=== TASK ITEM ===
Scan the material and copy out each line where the word "accomplish" occurs.

******************************

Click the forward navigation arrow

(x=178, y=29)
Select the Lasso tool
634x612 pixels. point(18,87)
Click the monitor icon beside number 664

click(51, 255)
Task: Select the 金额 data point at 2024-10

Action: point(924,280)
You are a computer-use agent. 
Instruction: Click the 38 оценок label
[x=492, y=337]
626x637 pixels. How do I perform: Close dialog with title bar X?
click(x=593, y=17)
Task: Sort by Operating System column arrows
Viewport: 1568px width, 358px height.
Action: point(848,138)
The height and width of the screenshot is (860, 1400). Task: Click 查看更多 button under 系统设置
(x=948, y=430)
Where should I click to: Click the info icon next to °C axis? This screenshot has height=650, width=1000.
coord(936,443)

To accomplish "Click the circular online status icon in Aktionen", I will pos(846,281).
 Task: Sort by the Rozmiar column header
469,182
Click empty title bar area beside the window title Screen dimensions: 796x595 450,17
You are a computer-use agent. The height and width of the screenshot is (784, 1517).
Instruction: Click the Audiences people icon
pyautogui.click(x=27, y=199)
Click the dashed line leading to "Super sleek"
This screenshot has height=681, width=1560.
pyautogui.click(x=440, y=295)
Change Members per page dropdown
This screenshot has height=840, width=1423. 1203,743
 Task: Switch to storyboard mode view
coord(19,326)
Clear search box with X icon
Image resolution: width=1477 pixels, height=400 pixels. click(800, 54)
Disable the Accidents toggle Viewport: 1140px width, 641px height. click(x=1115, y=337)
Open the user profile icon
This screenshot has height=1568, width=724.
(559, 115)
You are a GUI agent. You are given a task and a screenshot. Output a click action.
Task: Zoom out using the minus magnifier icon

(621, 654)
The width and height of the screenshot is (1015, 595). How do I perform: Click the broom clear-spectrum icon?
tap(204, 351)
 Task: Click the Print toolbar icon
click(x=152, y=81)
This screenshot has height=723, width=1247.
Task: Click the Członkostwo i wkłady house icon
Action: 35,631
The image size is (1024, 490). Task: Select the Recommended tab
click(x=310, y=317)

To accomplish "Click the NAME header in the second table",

******************************

=== RESPONSE ===
To accomplish "Click the circular online status icon in Aktionen", I will pos(846,281).
To accomplish "Click the NAME header in the second table",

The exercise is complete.